Dire a una bambina che può essere solo “la ragazza grassa” è violenza

Articolo di Vanity Fair.

Esempio di body positivity ancora prima che il concetto venisse teorizzato e reso mainstream, Kate Winslet ha sempre parlato apertamente del rapporto con il suo corpo, sottoposto alla pressione sociale di essere donna e attrice, con tutti gli stereotipi che ne conseguono su forma fisica e invecchiamento.
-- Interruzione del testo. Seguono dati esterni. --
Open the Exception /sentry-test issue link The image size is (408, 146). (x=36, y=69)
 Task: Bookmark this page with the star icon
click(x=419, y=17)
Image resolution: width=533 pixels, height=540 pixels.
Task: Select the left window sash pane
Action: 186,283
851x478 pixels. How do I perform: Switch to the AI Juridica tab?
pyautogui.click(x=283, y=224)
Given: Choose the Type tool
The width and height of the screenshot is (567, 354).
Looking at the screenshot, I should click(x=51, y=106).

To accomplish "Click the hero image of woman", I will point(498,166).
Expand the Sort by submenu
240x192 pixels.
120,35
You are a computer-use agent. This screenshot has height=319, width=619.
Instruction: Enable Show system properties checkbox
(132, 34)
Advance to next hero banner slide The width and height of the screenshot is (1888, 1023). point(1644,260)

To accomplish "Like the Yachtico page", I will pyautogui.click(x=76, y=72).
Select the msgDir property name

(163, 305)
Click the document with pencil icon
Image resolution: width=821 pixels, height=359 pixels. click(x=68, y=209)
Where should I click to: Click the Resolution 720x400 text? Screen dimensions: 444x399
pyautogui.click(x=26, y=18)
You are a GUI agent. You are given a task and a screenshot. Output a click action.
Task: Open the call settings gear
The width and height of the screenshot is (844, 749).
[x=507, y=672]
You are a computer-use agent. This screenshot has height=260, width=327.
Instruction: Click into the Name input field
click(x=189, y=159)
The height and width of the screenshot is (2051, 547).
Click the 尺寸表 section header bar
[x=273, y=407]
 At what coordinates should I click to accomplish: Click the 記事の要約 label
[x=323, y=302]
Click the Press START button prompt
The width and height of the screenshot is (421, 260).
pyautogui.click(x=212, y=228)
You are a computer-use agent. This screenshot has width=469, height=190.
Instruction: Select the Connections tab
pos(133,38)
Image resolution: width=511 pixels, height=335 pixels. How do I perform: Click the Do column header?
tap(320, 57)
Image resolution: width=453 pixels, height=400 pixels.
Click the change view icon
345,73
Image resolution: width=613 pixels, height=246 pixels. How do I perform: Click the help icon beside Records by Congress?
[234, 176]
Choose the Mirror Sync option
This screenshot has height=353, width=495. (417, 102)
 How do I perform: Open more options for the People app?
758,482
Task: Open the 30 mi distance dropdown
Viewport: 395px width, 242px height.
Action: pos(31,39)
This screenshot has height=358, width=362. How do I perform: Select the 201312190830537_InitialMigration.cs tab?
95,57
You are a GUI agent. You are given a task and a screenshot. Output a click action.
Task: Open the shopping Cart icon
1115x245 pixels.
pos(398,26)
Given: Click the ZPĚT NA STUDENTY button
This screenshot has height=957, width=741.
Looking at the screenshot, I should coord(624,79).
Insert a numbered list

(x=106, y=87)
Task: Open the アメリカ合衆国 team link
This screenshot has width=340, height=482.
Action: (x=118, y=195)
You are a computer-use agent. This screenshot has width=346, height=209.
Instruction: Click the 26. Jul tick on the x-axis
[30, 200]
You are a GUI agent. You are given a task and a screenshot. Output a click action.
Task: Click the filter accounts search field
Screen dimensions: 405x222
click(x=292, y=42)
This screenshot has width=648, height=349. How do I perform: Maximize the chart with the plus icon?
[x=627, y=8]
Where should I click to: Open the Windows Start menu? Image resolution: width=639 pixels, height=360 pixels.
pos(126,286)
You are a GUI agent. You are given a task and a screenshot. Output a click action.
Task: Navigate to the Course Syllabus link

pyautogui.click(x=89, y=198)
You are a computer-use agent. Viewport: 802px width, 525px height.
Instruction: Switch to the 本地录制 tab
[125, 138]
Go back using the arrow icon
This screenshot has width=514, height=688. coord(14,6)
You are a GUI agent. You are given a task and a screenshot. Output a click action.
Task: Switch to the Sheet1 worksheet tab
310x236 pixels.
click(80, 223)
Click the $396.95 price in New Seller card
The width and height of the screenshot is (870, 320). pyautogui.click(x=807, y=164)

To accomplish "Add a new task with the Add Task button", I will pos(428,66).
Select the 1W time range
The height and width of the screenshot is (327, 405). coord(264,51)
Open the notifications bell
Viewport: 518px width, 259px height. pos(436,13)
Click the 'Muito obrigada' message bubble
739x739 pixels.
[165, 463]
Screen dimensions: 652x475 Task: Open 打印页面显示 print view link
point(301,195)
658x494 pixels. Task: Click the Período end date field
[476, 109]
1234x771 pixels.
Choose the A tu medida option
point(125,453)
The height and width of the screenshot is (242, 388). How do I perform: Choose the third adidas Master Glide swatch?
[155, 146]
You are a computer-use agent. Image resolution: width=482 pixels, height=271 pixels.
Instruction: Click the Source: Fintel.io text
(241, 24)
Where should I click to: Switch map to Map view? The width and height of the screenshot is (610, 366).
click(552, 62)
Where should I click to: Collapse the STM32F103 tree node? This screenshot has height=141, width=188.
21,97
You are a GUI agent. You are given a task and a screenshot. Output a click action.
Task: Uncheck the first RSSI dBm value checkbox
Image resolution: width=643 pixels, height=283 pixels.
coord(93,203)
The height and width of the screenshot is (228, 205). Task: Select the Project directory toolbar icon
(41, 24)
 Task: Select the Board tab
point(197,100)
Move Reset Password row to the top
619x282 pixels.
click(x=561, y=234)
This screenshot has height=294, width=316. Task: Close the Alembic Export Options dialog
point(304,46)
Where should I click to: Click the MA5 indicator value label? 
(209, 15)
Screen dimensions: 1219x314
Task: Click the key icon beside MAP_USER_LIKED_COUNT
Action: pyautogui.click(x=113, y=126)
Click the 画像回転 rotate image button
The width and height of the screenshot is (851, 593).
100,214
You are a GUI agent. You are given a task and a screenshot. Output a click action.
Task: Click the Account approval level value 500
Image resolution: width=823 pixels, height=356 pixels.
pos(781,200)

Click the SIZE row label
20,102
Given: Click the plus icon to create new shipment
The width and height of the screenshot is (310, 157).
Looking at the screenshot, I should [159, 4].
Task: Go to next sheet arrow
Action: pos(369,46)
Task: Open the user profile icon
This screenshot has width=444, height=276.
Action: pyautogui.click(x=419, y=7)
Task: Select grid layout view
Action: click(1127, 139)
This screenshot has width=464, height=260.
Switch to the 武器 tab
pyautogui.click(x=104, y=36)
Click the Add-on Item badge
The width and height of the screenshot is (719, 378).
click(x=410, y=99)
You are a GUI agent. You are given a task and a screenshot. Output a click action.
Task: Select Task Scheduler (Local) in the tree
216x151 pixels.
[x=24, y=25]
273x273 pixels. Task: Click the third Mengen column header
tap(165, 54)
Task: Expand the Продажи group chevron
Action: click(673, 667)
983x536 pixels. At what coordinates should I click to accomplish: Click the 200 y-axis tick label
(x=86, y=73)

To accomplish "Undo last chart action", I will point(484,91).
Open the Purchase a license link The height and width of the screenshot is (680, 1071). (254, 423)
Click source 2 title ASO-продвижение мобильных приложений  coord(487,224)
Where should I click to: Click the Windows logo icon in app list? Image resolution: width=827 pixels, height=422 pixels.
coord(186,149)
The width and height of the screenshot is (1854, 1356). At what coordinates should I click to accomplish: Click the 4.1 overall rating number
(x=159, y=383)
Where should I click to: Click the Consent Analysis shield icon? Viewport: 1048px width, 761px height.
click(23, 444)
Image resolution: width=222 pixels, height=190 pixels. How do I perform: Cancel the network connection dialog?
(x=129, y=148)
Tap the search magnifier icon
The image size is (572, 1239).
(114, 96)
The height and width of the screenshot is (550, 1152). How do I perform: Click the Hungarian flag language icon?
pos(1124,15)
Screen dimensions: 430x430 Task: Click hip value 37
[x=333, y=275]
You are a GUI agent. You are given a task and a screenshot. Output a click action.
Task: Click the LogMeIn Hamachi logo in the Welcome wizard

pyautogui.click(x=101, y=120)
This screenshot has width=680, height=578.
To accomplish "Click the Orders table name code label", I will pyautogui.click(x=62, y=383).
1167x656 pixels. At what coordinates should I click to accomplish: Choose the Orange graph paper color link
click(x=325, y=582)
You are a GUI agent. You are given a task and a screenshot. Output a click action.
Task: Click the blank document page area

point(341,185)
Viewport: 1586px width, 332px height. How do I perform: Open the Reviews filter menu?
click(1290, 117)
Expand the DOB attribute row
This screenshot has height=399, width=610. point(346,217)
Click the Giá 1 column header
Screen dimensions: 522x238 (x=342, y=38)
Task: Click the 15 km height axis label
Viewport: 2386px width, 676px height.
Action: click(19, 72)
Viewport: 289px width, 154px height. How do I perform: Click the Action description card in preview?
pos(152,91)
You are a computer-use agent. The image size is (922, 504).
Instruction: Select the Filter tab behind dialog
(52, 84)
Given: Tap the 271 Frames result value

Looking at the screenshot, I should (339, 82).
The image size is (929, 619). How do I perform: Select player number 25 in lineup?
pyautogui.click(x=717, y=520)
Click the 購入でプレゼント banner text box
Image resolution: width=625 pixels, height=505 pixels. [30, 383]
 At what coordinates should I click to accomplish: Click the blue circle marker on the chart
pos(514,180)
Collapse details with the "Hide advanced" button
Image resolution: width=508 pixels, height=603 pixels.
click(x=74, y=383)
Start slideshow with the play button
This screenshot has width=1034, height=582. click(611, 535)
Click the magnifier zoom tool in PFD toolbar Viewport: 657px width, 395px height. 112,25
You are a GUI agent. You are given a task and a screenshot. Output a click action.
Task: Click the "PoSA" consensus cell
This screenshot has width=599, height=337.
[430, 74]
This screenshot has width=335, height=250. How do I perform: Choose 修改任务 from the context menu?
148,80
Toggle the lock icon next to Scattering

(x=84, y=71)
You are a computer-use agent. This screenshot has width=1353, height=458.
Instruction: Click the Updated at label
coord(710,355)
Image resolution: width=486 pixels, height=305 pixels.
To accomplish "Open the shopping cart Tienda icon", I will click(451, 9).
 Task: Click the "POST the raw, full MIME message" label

In una recente intervista con BBC Radio 4, Kate Winslet è tornata a parlare del ruolo stereotipato in cui, fin da piccolissima, si è sentita categorizzare, mentre inseguiva il sogno della recitazione.
Parlando nello specifico di un episodio di body shaming, subito quando non era nemmeno adolescente, Kate Winslet ha raccontato: «Ero un po' tarchiata quando ho iniziato a prendere la recitazione molto più seriamente e ho trovato un agente per bambini. Ricordo vividamente un insegnante di teatro che mi disse: ‘Beh, tesoro, avrai una carriera se sei pronta ad accontentarti delle parti da ragazza grassa’». L'attrice ha subito aggiunto una riflessione: «È spaventoso quello che la gente dice ai bambini». Già in passato, Winslet aveva parlato dell'episodio in cui aveva subito body shaming dall'insegnante di teatro, aggiungendo: «Gliel'ho lasciato fare, ma ho detto: 'Spero che questo ti perseguiti'. È stato un momento fantastico, perché non è stato solo per me. È stato per tutte quelle persone che hanno subito quel livello di molestie» aveva spiegato durante un'intervista a 60 Minutes nel dicembre 2024.
Continuando nell'intervista con BBC Radio 4, Kate Winslet ha sottolineato come ci sia ancora molto da imparare sul modo in cui sono viste le donne nel cinema, facendo riferimento a commenti che le sono stati rivolti durante il suo esordio alla regia con Goodbye June (in uscita il 24 dicembre su Netflix): «Mi hanno detto cose come: 'Non dimenticare di essere sicura delle tue scelte'. E io avrei voluto rispondere: 'Non parlarmi di sicurezza', perché se c'è una cosa che non mi è mai mancata, in realtà, è proprio questa. Io credo che la stessa persona non direbbe una cosa del genere a un uomo».
L'attrice, che è sempre stata molto chiara sulla misoginia interiorizzata nell'ambiente cinematografico, recentemente, si è espressa sull'uso e abuso di farmaci con il fine di perdere peso, come sta accadendo con l'Ozempic mania. Parlando con il Times ha detto: «E sanno cosa ci mettono dentro? La mancanza di rispetto per la salute è terrificante. Mi dà fastidio ora più che mai. È un caos là fuori». L'attrice ha poi aggiunto: «Alcuni scelgono di essere se stessi, altri fanno di tutto per non essere se stessi». Infine, si è dedicata a una riflessione, soffermandosi sul fatto che, per via dell'influenza e sovraesposizione a standard irraggiungibili di bellezza via social: «L'autostima di una persona è profondamente legata al suo aspetto, ed è spaventoso».